**Dataset items**
╔══

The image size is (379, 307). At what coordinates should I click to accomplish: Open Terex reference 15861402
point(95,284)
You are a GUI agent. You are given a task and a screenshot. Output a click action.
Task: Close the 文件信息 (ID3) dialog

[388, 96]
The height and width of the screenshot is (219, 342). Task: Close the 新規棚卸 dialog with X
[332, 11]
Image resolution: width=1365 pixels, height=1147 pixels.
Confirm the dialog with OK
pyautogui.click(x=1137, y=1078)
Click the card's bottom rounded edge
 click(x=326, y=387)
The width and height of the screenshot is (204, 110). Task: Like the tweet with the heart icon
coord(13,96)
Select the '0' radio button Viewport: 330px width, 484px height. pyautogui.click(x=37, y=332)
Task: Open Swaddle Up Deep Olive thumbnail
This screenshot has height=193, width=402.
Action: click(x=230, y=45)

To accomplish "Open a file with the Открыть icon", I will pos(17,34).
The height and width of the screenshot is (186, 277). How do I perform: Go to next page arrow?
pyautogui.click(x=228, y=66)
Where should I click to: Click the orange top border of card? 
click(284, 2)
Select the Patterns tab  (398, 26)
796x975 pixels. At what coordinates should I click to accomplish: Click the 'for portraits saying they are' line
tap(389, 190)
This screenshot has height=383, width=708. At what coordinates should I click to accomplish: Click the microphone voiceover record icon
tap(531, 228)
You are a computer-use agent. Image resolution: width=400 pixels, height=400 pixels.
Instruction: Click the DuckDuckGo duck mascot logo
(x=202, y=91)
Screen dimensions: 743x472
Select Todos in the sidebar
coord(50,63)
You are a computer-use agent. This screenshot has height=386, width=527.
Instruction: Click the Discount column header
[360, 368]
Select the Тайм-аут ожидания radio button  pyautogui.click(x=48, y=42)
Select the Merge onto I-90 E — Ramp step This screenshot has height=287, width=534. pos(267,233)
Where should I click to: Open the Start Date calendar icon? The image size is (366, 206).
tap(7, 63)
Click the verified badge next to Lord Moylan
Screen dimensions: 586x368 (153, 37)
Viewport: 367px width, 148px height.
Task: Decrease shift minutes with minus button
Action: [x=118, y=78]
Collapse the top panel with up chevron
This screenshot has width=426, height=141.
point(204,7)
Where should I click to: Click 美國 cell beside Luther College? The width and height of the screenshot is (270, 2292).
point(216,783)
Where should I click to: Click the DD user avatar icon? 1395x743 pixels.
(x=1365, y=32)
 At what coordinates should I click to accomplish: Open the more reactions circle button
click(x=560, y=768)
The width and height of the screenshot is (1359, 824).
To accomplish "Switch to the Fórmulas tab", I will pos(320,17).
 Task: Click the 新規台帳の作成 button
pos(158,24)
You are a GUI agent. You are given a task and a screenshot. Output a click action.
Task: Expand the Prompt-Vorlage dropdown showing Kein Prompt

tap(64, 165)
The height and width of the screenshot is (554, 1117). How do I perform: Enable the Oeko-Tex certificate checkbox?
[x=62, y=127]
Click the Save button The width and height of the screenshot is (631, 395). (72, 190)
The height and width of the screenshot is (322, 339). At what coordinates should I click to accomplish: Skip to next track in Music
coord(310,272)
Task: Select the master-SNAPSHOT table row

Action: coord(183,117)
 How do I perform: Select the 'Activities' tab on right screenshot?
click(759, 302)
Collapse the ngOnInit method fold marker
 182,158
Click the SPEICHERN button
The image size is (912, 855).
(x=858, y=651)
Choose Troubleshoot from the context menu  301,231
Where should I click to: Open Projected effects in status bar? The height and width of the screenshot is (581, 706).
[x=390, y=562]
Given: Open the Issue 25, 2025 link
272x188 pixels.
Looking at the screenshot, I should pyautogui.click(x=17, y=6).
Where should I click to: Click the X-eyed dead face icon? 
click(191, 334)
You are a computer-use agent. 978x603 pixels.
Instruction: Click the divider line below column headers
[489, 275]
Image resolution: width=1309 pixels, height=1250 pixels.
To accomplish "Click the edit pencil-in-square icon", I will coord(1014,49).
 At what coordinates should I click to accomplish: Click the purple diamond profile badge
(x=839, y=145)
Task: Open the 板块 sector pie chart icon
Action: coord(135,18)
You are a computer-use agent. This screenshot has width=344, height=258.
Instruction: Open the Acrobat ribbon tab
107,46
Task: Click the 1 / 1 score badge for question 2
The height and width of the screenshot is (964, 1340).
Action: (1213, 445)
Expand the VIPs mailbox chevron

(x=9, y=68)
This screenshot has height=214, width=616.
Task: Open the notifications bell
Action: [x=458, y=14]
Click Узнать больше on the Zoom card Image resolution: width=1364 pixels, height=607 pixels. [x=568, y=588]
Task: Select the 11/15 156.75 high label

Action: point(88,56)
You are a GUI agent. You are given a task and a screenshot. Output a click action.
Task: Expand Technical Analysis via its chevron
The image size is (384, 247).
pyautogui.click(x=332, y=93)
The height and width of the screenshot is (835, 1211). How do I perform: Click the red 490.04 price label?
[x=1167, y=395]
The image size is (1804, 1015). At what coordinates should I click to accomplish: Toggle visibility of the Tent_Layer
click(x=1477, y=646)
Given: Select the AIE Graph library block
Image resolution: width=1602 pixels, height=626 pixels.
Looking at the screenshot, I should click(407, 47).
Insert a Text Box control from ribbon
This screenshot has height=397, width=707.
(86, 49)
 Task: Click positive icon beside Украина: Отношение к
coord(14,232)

╚══

Make an exact transcription of all the records.

The image size is (379, 307). At what coordinates should I click to accomplish: Open Terex reference 15861402
point(95,284)
You are a GUI agent. You are given a task and a screenshot. Output a click action.
Task: Close the 文件信息 (ID3) dialog

[388, 96]
The height and width of the screenshot is (219, 342). Task: Close the 新規棚卸 dialog with X
[332, 11]
Image resolution: width=1365 pixels, height=1147 pixels.
Confirm the dialog with OK
pyautogui.click(x=1137, y=1078)
Click the card's bottom rounded edge
 click(x=326, y=387)
The width and height of the screenshot is (204, 110). Task: Like the tweet with the heart icon
coord(13,96)
Select the '0' radio button Viewport: 330px width, 484px height. pyautogui.click(x=37, y=332)
Task: Open Swaddle Up Deep Olive thumbnail
This screenshot has height=193, width=402.
Action: click(x=230, y=45)

To accomplish "Open a file with the Открыть icon", I will pos(17,34).
The height and width of the screenshot is (186, 277). How do I perform: Go to next page arrow?
pyautogui.click(x=228, y=66)
Where should I click to: Click the orange top border of card? 
click(284, 2)
Select the Patterns tab  (398, 26)
796x975 pixels. At what coordinates should I click to accomplish: Click the 'for portraits saying they are' line
tap(389, 190)
This screenshot has height=383, width=708. At what coordinates should I click to accomplish: Click the microphone voiceover record icon
tap(531, 228)
You are a computer-use agent. Image resolution: width=400 pixels, height=400 pixels.
Instruction: Click the DuckDuckGo duck mascot logo
(x=202, y=91)
Screen dimensions: 743x472
Select Todos in the sidebar
coord(50,63)
You are a computer-use agent. This screenshot has height=386, width=527.
Instruction: Click the Discount column header
[360, 368]
Select the Тайм-аут ожидания radio button  pyautogui.click(x=48, y=42)
Select the Merge onto I-90 E — Ramp step This screenshot has height=287, width=534. pos(267,233)
Where should I click to: Open the Start Date calendar icon? The image size is (366, 206).
tap(7, 63)
Click the verified badge next to Lord Moylan
Screen dimensions: 586x368 (153, 37)
Viewport: 367px width, 148px height.
Task: Decrease shift minutes with minus button
Action: [x=118, y=78]
Collapse the top panel with up chevron
This screenshot has width=426, height=141.
point(204,7)
Where should I click to: Click 美國 cell beside Luther College? The width and height of the screenshot is (270, 2292).
point(216,783)
Where should I click to: Click the DD user avatar icon? 1395x743 pixels.
(x=1365, y=32)
 At what coordinates should I click to accomplish: Open the more reactions circle button
click(x=560, y=768)
The width and height of the screenshot is (1359, 824).
To accomplish "Switch to the Fórmulas tab", I will pos(320,17).
 Task: Click the 新規台帳の作成 button
pos(158,24)
You are a GUI agent. You are given a task and a screenshot. Output a click action.
Task: Expand the Prompt-Vorlage dropdown showing Kein Prompt

tap(64, 165)
The height and width of the screenshot is (554, 1117). How do I perform: Enable the Oeko-Tex certificate checkbox?
[x=62, y=127]
Click the Save button The width and height of the screenshot is (631, 395). (72, 190)
The height and width of the screenshot is (322, 339). At what coordinates should I click to accomplish: Skip to next track in Music
coord(310,272)
Task: Select the master-SNAPSHOT table row

Action: coord(183,117)
 How do I perform: Select the 'Activities' tab on right screenshot?
click(759, 302)
Collapse the ngOnInit method fold marker
 182,158
Click the SPEICHERN button
The image size is (912, 855).
(x=858, y=651)
Choose Troubleshoot from the context menu  301,231
Where should I click to: Open Projected effects in status bar? The height and width of the screenshot is (581, 706).
[x=390, y=562]
Given: Open the Issue 25, 2025 link
272x188 pixels.
Looking at the screenshot, I should pyautogui.click(x=17, y=6).
Where should I click to: Click the X-eyed dead face icon? 
click(191, 334)
You are a computer-use agent. 978x603 pixels.
Instruction: Click the divider line below column headers
[489, 275]
Image resolution: width=1309 pixels, height=1250 pixels.
To accomplish "Click the edit pencil-in-square icon", I will coord(1014,49).
 At what coordinates should I click to accomplish: Click the purple diamond profile badge
(x=839, y=145)
Task: Open the 板块 sector pie chart icon
Action: coord(135,18)
You are a computer-use agent. This screenshot has width=344, height=258.
Instruction: Open the Acrobat ribbon tab
107,46
Task: Click the 1 / 1 score badge for question 2
The height and width of the screenshot is (964, 1340).
Action: (1213, 445)
Expand the VIPs mailbox chevron

(x=9, y=68)
This screenshot has height=214, width=616.
Task: Open the notifications bell
Action: [x=458, y=14]
Click Узнать больше on the Zoom card Image resolution: width=1364 pixels, height=607 pixels. [x=568, y=588]
Task: Select the 11/15 156.75 high label

Action: point(88,56)
You are a GUI agent. You are given a task and a screenshot. Output a click action.
Task: Expand Technical Analysis via its chevron
The image size is (384, 247).
pyautogui.click(x=332, y=93)
The height and width of the screenshot is (835, 1211). How do I perform: Click the red 490.04 price label?
[x=1167, y=395]
The image size is (1804, 1015). At what coordinates should I click to accomplish: Toggle visibility of the Tent_Layer
click(x=1477, y=646)
Given: Select the AIE Graph library block
Image resolution: width=1602 pixels, height=626 pixels.
Looking at the screenshot, I should click(407, 47).
Insert a Text Box control from ribbon
This screenshot has height=397, width=707.
(86, 49)
 Task: Click positive icon beside Украина: Отношение к
coord(14,232)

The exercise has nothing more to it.